## Tarefa curta 1
No texto sobre as finanças da Prefeitura de Aracaju, condense em tópicos o parágrafo que começa com "Para isso, a Prefeitura de Aracaju partiu", mantendo seus fatos principais.
## Tarefa curta 2
Prossiga com o texto sobre as finanças da Prefeitura de Aracaju a partir da última frase apresentada.

─── Fonte ───

Quem observa o volume de obras em andamento na capital sergipana, atualmente, talvez nem recorde a situação econômica da Prefeitura de Aracaju poucos anos atrás. De uma realidade de acúmulo de dívidas com fornecedores, salários atrasados, lixo acumulado pelas ruas e crianças nas escolas sem merenda adequada, a administração municipal, após um período importante de ajuste fiscal, além de resolver a questão relativa aos serviços essenciais, tem conseguido também viabilizar investimentos recordes em infraestrutura, como por exemplo o programa Aracaju Cidade do Futuro, que será financiado pelo Novo Banco de Desenvolvimento (NBD) e transformará, dentre outras áreas da cidade, a antiga Zona de Expansão.
Para isso, a Prefeitura de Aracaju partiu de uma situação de desarranjo financeiro, com dívidas de curto prazo acumuladas ao final de 2016 na ordem de R$540 milhões, ou seja, cerca de 30% do valor da receita corrente do Município à época. O primeiro ponto, então, foi regularizar o pagamento aos fornecedores, aos servidores que estavam com dois salários atrasados, assim como os serviços públicos, como educação, saúde e limpeza. Para tanto, iniciou-se uma política econômica de austeridade, contenção de gastos e renegociação desses débitos, que foram parcelados entre 12 meses e 48 meses, como relembra o secretário municipal da Fazenda, Jeferson Passos.
“O primeiro grande objetivo do programa de reestruturação fiscal era organizar as finanças e colocar o município em uma rota de funcionamento normal de prestação de serviços para a sociedade. Mesmo com o ajuste fiscal, nós não paralisamos nenhum serviço. O ajuste nos permitiu, ao contrário, ofertar serviços que haviam sido interrompidos por conta da falta de pagamentos. O segundo objetivo do ajuste fiscal foi justamente criar condições para implementar um programa de investimentos, ter espaço fiscal para poder realizar as obras de infraestrutura e alavancar a oferta de serviços na área social, assim como promover o desenvolvimento econômico e preparar a cidade para o seu crescimento”, pontua Jeferson.

─── Dados fornecidos ───

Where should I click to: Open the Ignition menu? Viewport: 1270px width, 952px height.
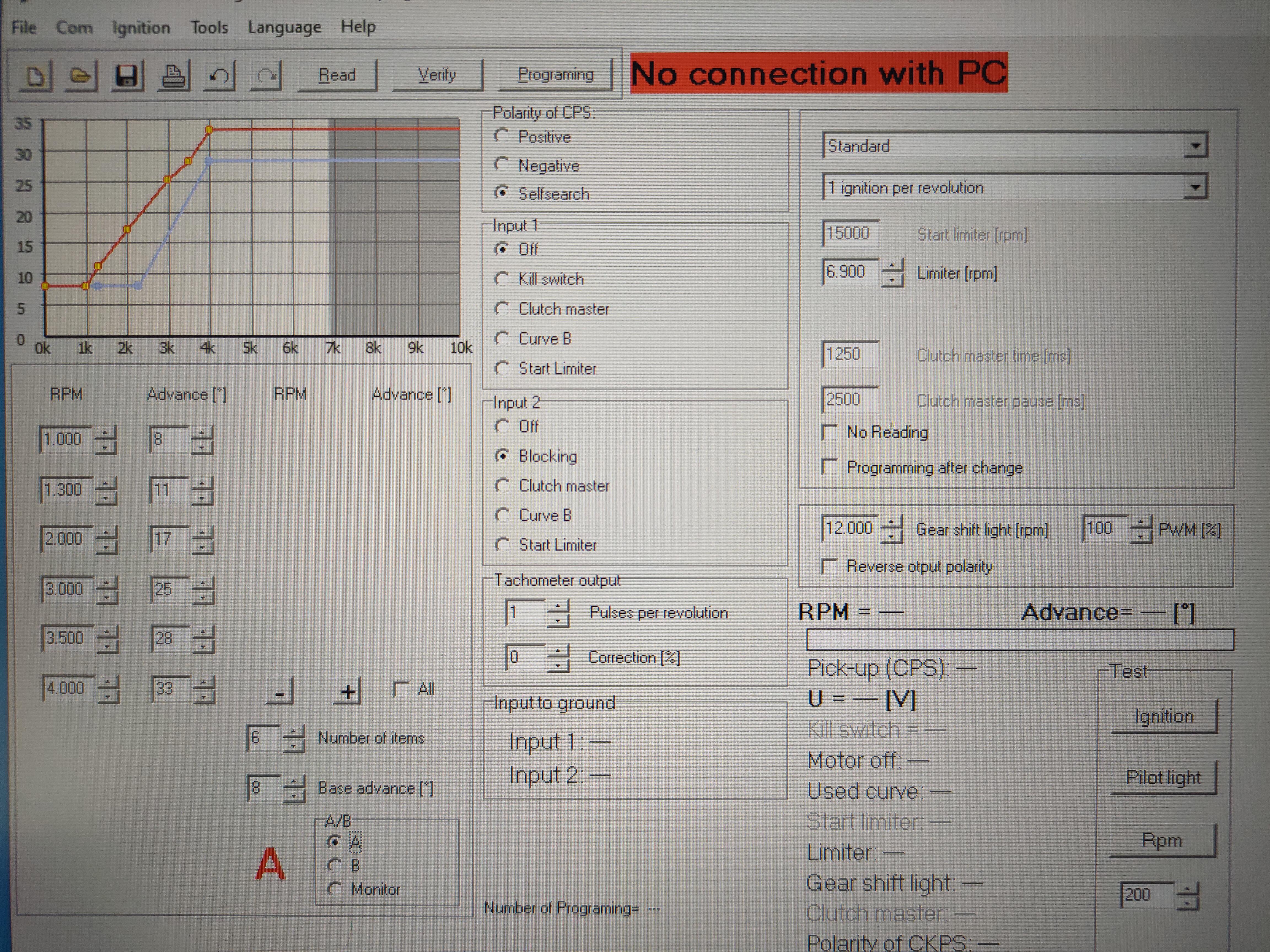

───

## Resultado da tarefa 1
- No fim de 2016, a Prefeitura de Aracaju tinha cerca de R$540 milhões em dívidas de curto prazo, perto de 30% da receita corrente do Município.
- O primeiro passo foi regularizar os pagamentos aos fornecedores e aos servidores, que estavam com dois salários atrasados, e normalizar serviços como educação, saúde e limpeza.
- Para isso, adotou-se uma política de austeridade, contenção de gastos e renegociação das dívidas, parceladas em 12 a 48 meses, segundo o secretário municipal da Fazenda, Jeferson Passos.

## Resultado da tarefa 2
Organizar as finanças, ressalta o secretário, é fundamental para recuperar a confiança tanto dos organismos financeiros quanto da própria União, que atua como avalista para os municípios que buscam financiamento. Uma administração que não mantém o cuidado necessário com suas contas entra em uma armadilha: primeiro, não dispõe de recursos próprios para fazer as obras necessárias para fomentar o desenvolvimento e segundo, ao recorrer a recursos de terceiros em tal situação de desequilíbrio financeiro, precisa aceitar um custo de empréstimo muito mais caro.
Conforme salienta o secretário da Fazenda de Aracaju, a lógica é simples: se você está com orçamento organizado, possui uma boa avaliação de crédito, as instituições financeiras emprestam com uma taxa de juros menor, uma vez que o risco de inadimplência é menor. E como o Governo Federal é o ente “fiador”, uma boa avaliação de confiança na capacidade de pagamento, após análise realizada pela Secretaria de Tesouro Nacional (STN) é fundamental.
“A primeira consequência dessa melhoria das condições financeiras a gente pôde perceber ainda em 2018, a partir da avaliação feita pelo STN, elevando a nossa nota de C, que é ruim e não garante aval da União como garantidora da operação, o que significa taxas de juros bem maiores, para B e posteriormente, em 2019, alcançamos a nota A, o que nos permitiu acessar recursos mais baratos que alavancaram muitas das obras e investimentos realizados. Nós mantivemos esse equilíbrio fiscal, a avaliação positiva e isso, inclusive, chamou a atenção de diversos organismos internacionais que passaram a nos procurar para ofertar crédito”, conta o secretário.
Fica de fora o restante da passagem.